在牙槽骨組織中，OPG/RANKL/RANK信號通路的相關因子表達受多通路調節，其中Wnt/β-catenin經典通路在其調節牙槽骨改建過程中發揮著至關重要的作用。Wnt是一種分泌脂質修飾信號的糖蛋白，當存在刺激信號時，可與跨膜受體卷曲蛋白，低密度脂蛋白受體相關蛋白5/6特異性結合，減弱β-catenin的磷酸化降解，使細胞質內β-catenin含量增加。當β-catenin蛋白積累到一定量時，可進入細胞核與TCF/LEF轉錄因子結合，直接激活下游靶基因OPG發生轉錄，使其蛋白表達上調，促進成骨細胞增殖、分化[23]。

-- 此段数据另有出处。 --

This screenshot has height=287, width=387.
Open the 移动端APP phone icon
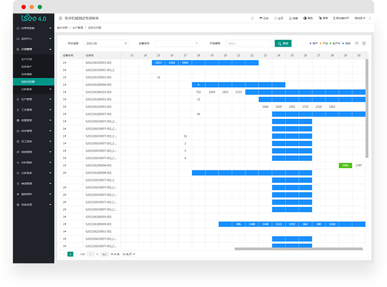coord(335,18)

由此可見，正畸牙齒移動是牙周膜反應和牙槽骨適應性改建的結果，與成骨和破骨細胞分化密切相關。OPG/RANKL/RANK信號通路構成調節成骨和破骨細胞分化和功能的平衡系統，在適當的正畸力作用下，體內各種骨代謝調節因子通過多通路調控RANKL和/或OPG的表達，影響成骨細胞、基質細胞和破骨細胞等分化和成熟，對牙槽骨代謝產生影響，進而促進牙齒移動并重新獲得穩固。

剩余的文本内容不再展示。